→ **Provided information**:
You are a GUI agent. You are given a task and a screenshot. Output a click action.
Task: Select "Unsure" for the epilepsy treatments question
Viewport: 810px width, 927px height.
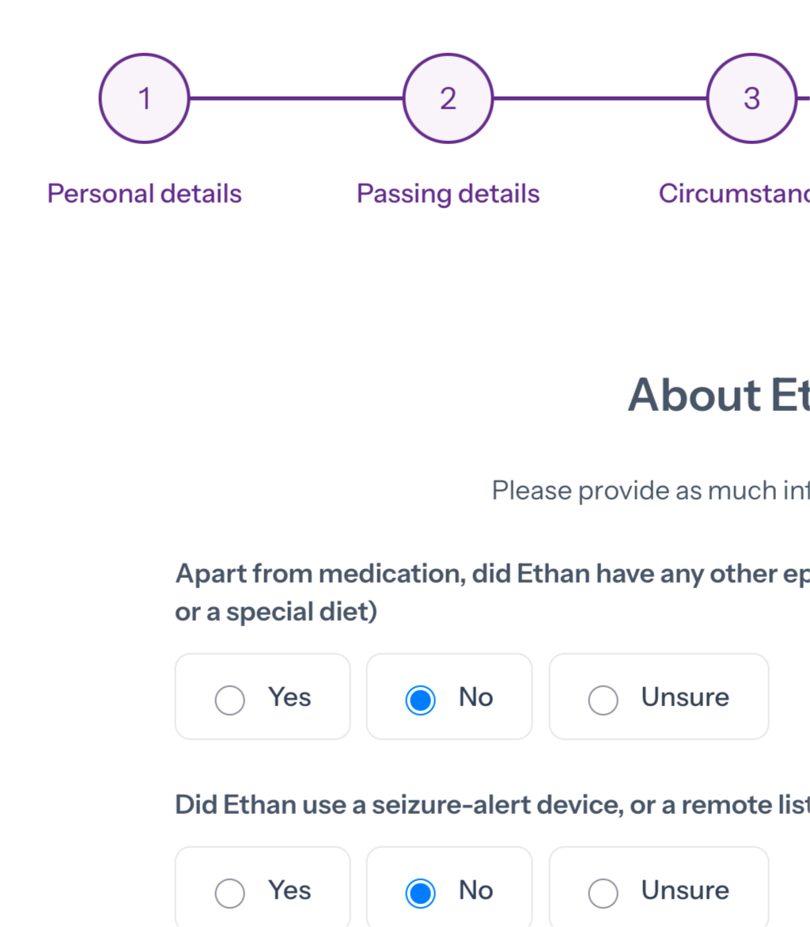(x=658, y=697)
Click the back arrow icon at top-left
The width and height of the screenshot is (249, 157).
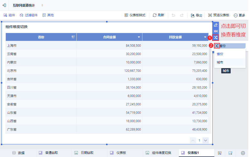[x=4, y=5]
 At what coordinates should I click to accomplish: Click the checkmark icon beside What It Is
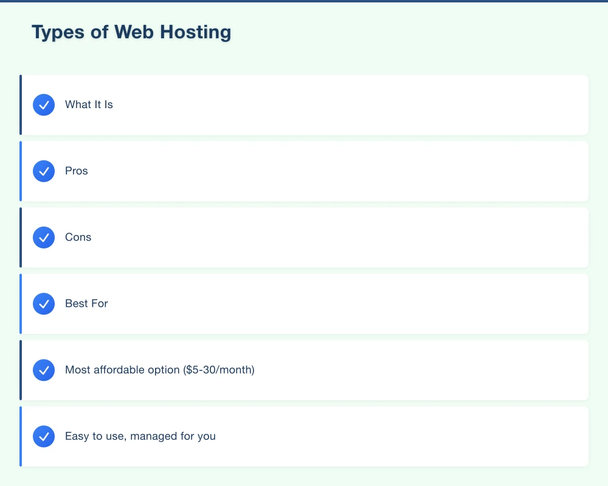(44, 104)
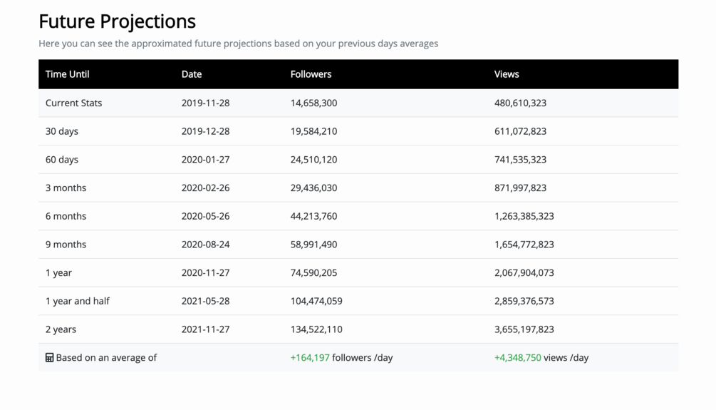716x410 pixels.
Task: Click the date 2020-11-27 cell
Action: click(x=205, y=272)
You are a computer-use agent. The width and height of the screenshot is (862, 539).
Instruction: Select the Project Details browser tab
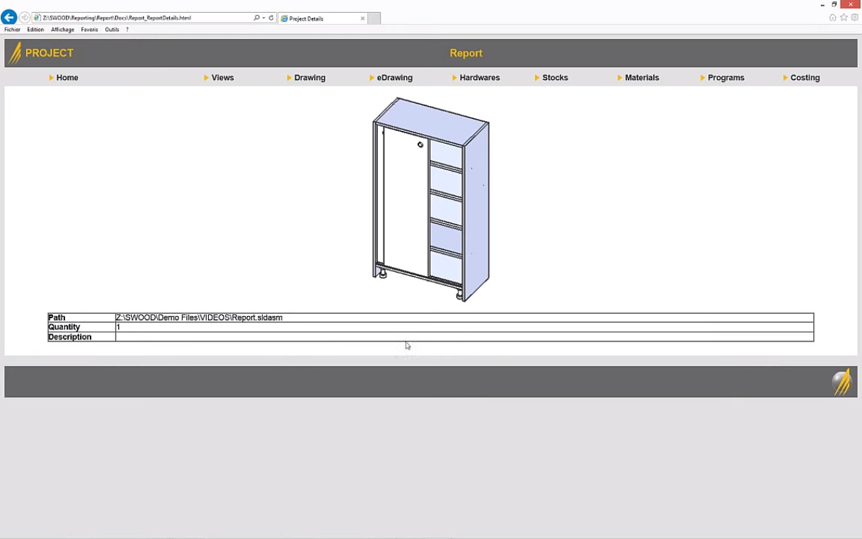[x=318, y=18]
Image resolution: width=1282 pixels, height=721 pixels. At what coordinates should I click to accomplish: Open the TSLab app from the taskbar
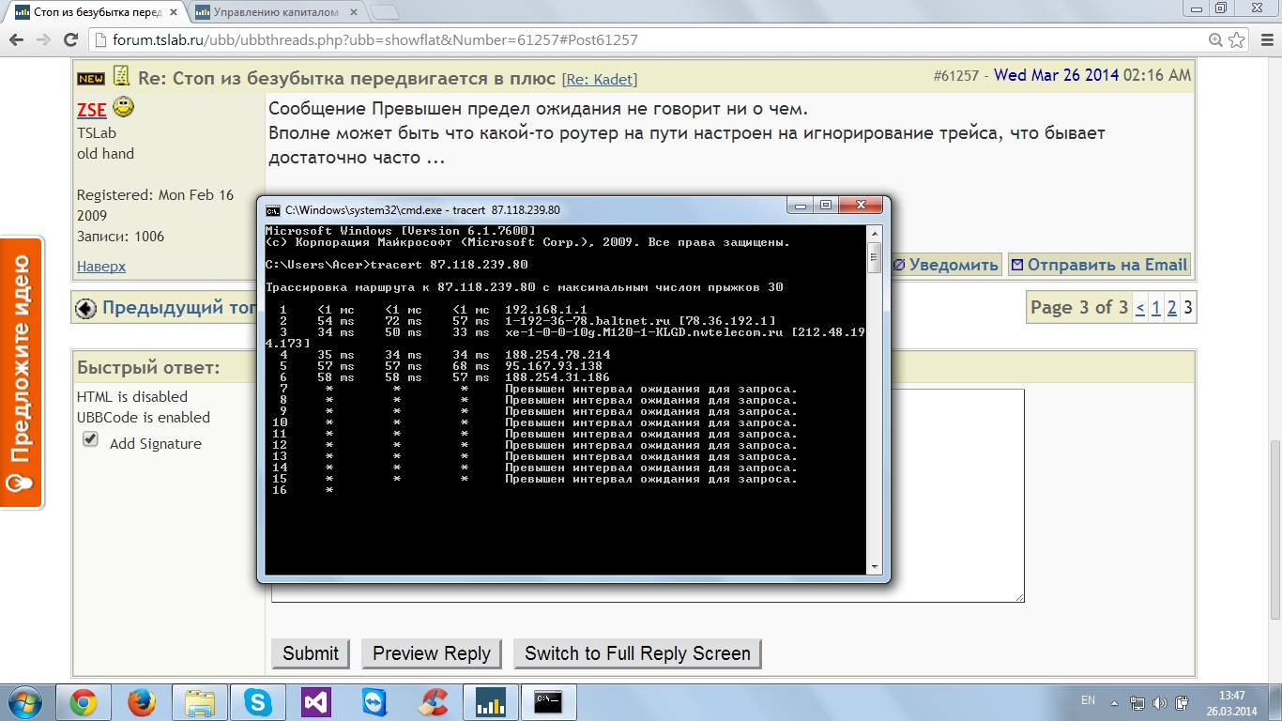(x=491, y=702)
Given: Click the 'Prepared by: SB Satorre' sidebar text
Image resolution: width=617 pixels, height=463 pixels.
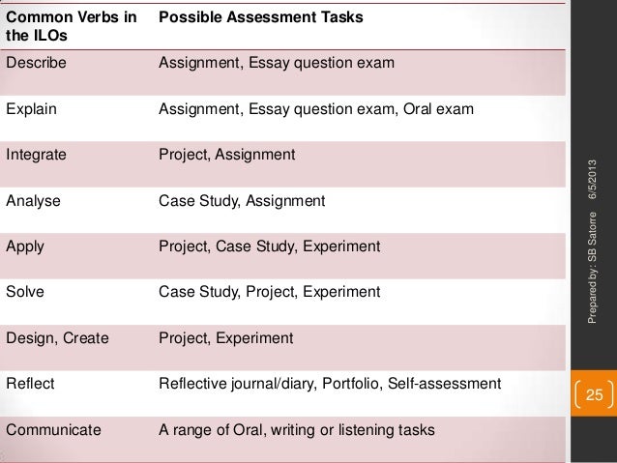Looking at the screenshot, I should [x=592, y=268].
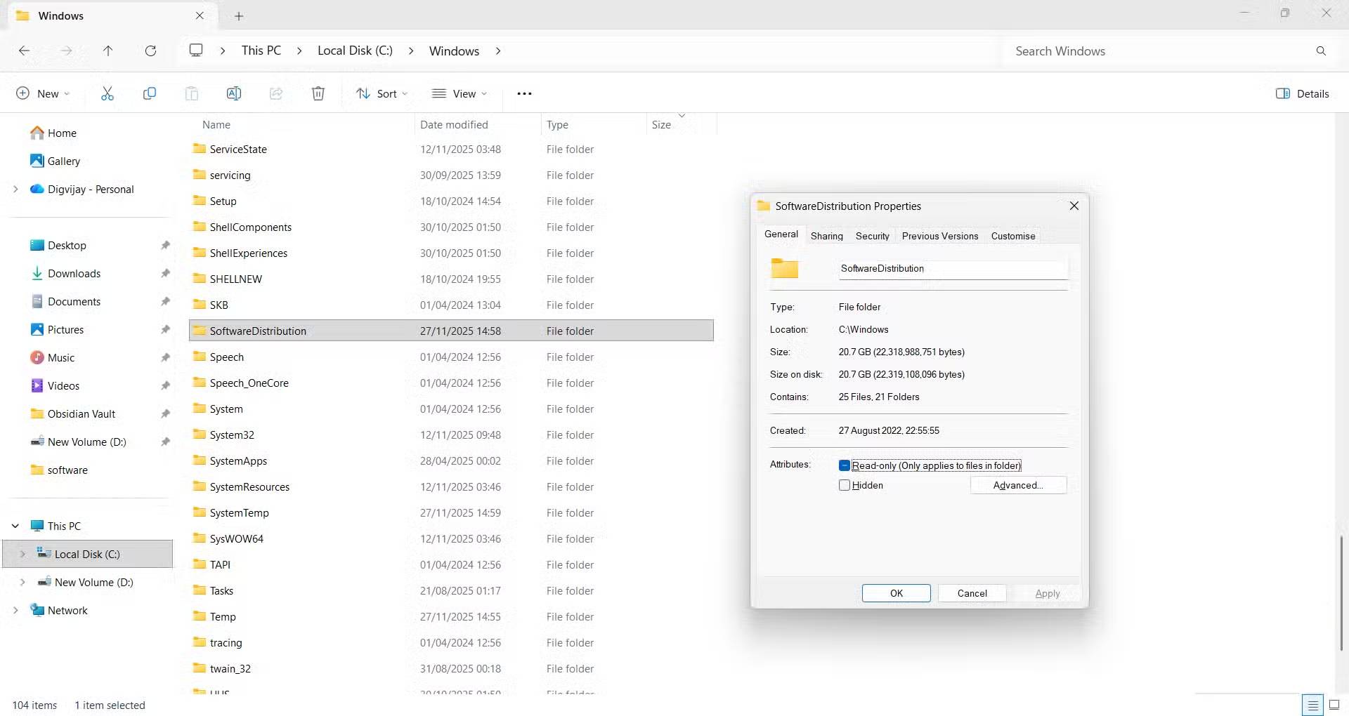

→ **Activity**: What lines in the material mention "agent"? Copy every one of them.

→ **Exercise solution**:
You are a GUI agent. You are given a task and a screenshot. Output a click action.
You are a computer-use agent. The width and height of the screenshot is (862, 539).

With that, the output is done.